Newman has often been called "the Father of Vatican II" in the sense that he anticipated key themes of the Council. One thinks particularly of what the Council had to say about Revelation, the Church, the Church in the modern world, religious freedom and ecumenism. But if Newman was an innovative or radical theologian, he was so only because he was a deeply historical theologian. In his classic Essay on the Development of Christian Doctrine Newman wrote: "To be deep in history is to cease to be a Protestant." He would say today with Pope Benedict: "To be deep in history is to cease to be a Vatican II liberal Catholic" - that is, the kind of Catholic who thinks that Vatican II represented a complete break in the history of the Church, a new dawn analogous to the Reformation as seen by Protestants.
Where Newman anticipated the Council in his theology, he was always careful not to exaggerate, not to lose his balance. It is well known, for example, that Newman championed the cause of the laity, but he never conceived of some kind of lay as opposed to clerical Church. From his study of the Greek Fathers he understood the Church to be primarily a sacramental communion, the organic community that Vatican II embraced in the two opening chapters of the Constitution on the Church. The Church was not primarily hierarchical, as post-Tridentine theology assumed, but nor was it a lay democracy. Again, for instance, Newman understood Revelation to be primarily the revealing of God in Christ rather than the revealing of doctrinal propositions, but because his theology of Revelation was personal rather than propositional that did not mean that he did not think doctrinal truths to be essential for our apprehension of God in Christ.
The mini-theology of Councils that Newman sketched out in private letters at the time of the First Vatican Council provides an invaluable hermeneutic for both Vatican II and for subsequent developments and corruptions of the Council's teachings.
The chaos and dissension that followed the Council Newman would have seen as the inevitable fall-out from a Council, especially one so far-reaching in its agenda. The result of Vatican I was the triumphalism of the extreme Ultramontanes on the one hand, and on the other hand the excommunication of Döllinger and the Old Catholic schism. Vatican II also saw the emergence of two extreme interpretations of the Council as revolutionary: on the one hand the excommunicated Lefebvre and his followers, and on the other the extreme liberals, headed by Hans Küng.
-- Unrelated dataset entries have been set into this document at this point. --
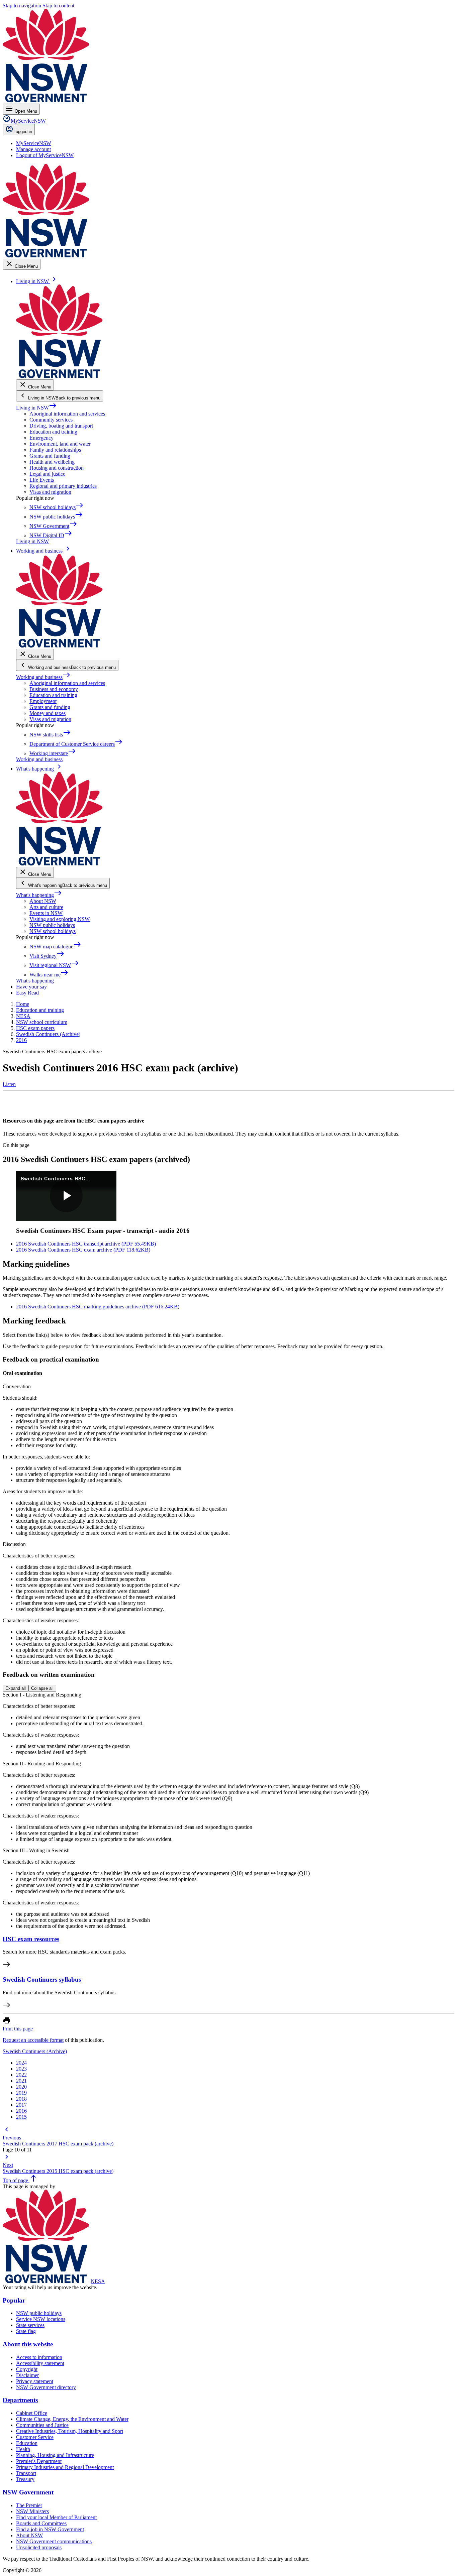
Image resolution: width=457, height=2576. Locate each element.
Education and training (53, 432)
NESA (98, 2281)
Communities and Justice (42, 2425)
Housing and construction (56, 468)
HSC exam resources (31, 1939)
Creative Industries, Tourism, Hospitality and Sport (69, 2431)
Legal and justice (47, 474)
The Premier (29, 2505)
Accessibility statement (40, 2363)
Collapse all (42, 1688)
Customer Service (35, 2437)
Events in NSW (46, 913)
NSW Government (28, 2492)
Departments (20, 2400)
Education (26, 2443)
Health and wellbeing (52, 462)
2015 (21, 2117)
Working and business (43, 677)
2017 (21, 2105)
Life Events (41, 480)
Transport (26, 2473)
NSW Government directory (46, 2387)
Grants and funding (49, 456)
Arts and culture (46, 907)
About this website (28, 2344)
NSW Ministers (32, 2511)
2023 (21, 2069)
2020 (21, 2087)
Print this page (18, 2028)
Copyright (26, 2369)
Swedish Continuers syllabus (42, 1979)
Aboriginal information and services (67, 414)
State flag (26, 2331)
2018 (21, 2099)
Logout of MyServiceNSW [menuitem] (45, 155)
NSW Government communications (54, 2541)
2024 (21, 2063)
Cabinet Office (31, 2413)
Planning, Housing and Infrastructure (55, 2455)
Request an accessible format (33, 2040)
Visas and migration (50, 492)
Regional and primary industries (63, 486)
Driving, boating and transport (61, 426)
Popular (14, 2300)
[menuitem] (33, 143)
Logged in (22, 131)
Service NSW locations (40, 2319)
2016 (21, 2111)
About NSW (42, 901)
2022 (21, 2075)
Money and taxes (47, 713)
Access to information (39, 2357)
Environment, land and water (60, 444)
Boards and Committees (41, 2523)
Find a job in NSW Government (50, 2529)
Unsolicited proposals (39, 2547)
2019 (21, 2093)
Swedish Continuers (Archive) (35, 2051)
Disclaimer (27, 2375)
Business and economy (53, 689)
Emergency (41, 438)
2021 (21, 2081)
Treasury (25, 2479)
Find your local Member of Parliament (56, 2517)
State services (30, 2325)
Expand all (15, 1688)
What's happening (39, 895)
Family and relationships (55, 450)
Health (23, 2449)
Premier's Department (39, 2461)
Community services (51, 420)
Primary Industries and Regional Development (65, 2467)
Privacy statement (34, 2381)
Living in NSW (36, 408)
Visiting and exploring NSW (59, 919)
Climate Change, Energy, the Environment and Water (72, 2419)
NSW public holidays (52, 925)
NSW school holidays (52, 931)
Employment (43, 701)
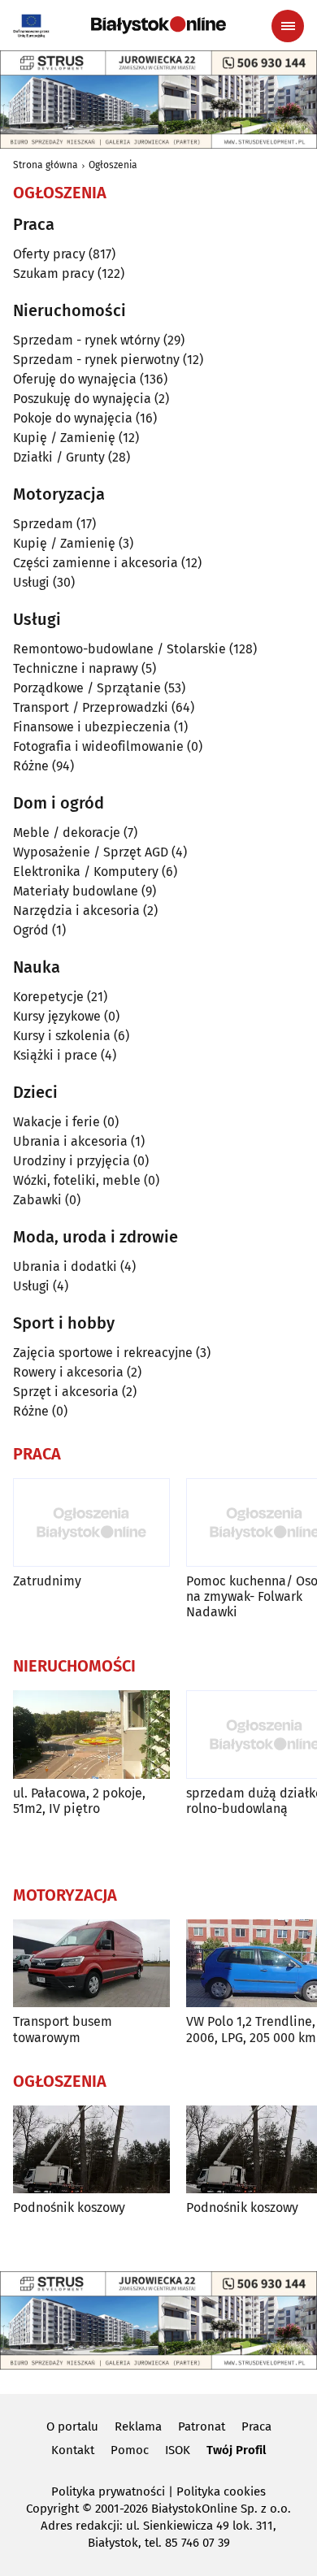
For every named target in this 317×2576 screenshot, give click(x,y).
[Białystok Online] (158, 25)
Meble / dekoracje (66, 832)
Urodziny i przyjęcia (71, 1161)
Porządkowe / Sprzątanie (87, 688)
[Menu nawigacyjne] (287, 26)
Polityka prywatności (108, 2491)
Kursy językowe (57, 1016)
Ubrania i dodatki (65, 1266)
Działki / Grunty (59, 457)
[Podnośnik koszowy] (91, 2149)
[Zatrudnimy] (91, 1522)
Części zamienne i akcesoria (95, 562)
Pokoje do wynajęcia (72, 418)
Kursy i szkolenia (62, 1035)
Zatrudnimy (47, 1581)
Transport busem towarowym (62, 2029)
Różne (31, 766)
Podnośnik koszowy (69, 2207)
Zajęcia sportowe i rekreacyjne (103, 1352)
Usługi (31, 582)
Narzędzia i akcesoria (76, 910)
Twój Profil (236, 2450)
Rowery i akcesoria (68, 1372)
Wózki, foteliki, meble (77, 1180)
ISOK (177, 2450)
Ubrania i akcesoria (70, 1141)
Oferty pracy (49, 254)
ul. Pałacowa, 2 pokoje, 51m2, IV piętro (79, 1800)
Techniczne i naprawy (75, 668)
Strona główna (45, 165)
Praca (256, 2426)
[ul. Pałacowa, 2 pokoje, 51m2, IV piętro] (91, 1734)
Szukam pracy (53, 273)
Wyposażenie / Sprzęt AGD (90, 852)
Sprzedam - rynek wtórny (86, 340)
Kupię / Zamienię (64, 437)
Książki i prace (55, 1055)
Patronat (201, 2426)
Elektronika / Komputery (85, 871)
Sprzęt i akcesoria (66, 1391)
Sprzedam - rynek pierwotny (96, 359)
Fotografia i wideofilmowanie (98, 746)
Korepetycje (48, 996)
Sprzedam (43, 523)
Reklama (138, 2426)
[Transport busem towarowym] (91, 1963)
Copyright (52, 2508)
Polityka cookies (221, 2491)
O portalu (72, 2426)
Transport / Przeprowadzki (90, 707)
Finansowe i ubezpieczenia (92, 727)
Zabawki (37, 1200)
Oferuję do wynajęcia (75, 379)
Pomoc (130, 2450)
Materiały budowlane (75, 891)
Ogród (31, 930)
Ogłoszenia (113, 165)
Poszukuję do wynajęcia (82, 398)
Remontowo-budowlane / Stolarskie (119, 649)
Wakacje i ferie (56, 1122)
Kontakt (72, 2450)
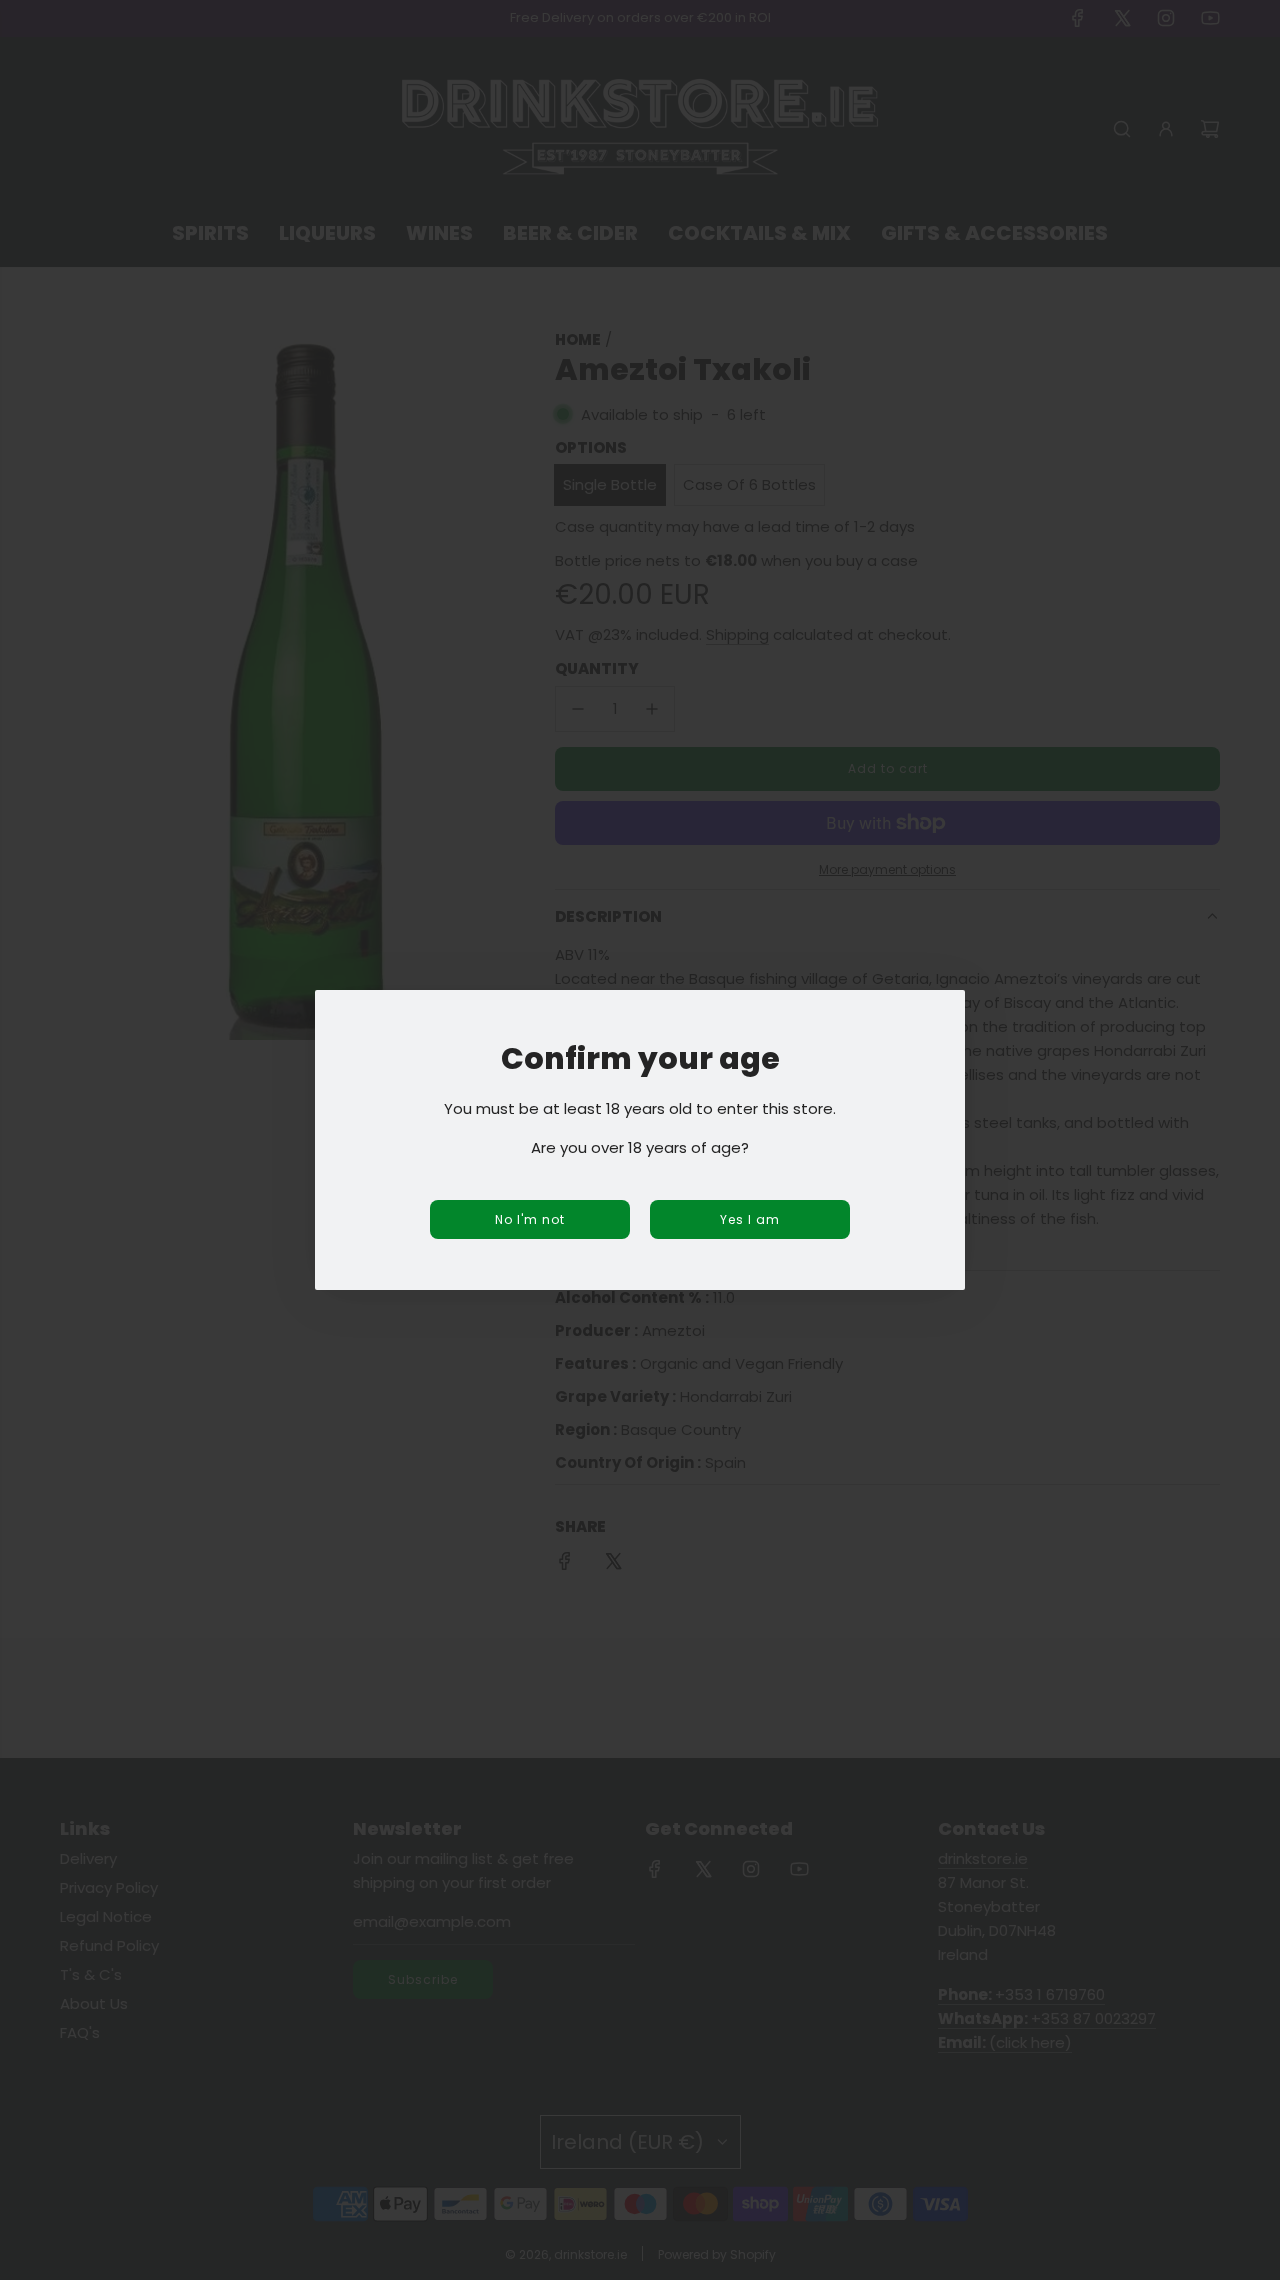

As at Vatican I, the two extreme parties agreed very closely on the revolutionary nature of the Council.
Deep in history, Newman understood very clearly that Councils move "in contrary declarations.... perfecting, completing, supplying each other". Vatican I's definition of papal infallibility needed to be complemented, modified by a much larger teaching on the Church, so, Newman correctly predicted, there would be another Council which would do just that. But equally Vatican II needs complementing and modifying. Newman keenly appreciated that Councils have unintended consequences by virtue both of what they say and what they don't say. The tendency is for the former to be exaggerated, as happened in the wake of Vatican II, when one might have supposed that the Church had no other business except justice and peace, ecumenism, inter-religious dialogue, and so on. But what Councils do not deal with, and therefore neglect, is also of great significance: thus Vatican II was deafeningly silent about what was to become the main preoccupation of the pontificate of John Paul II: evangelisation.
In conclusion, my prediction is that history will see Newman not only as "the Father of Vatican II" but as the Doctor of the post-Conciliar Church.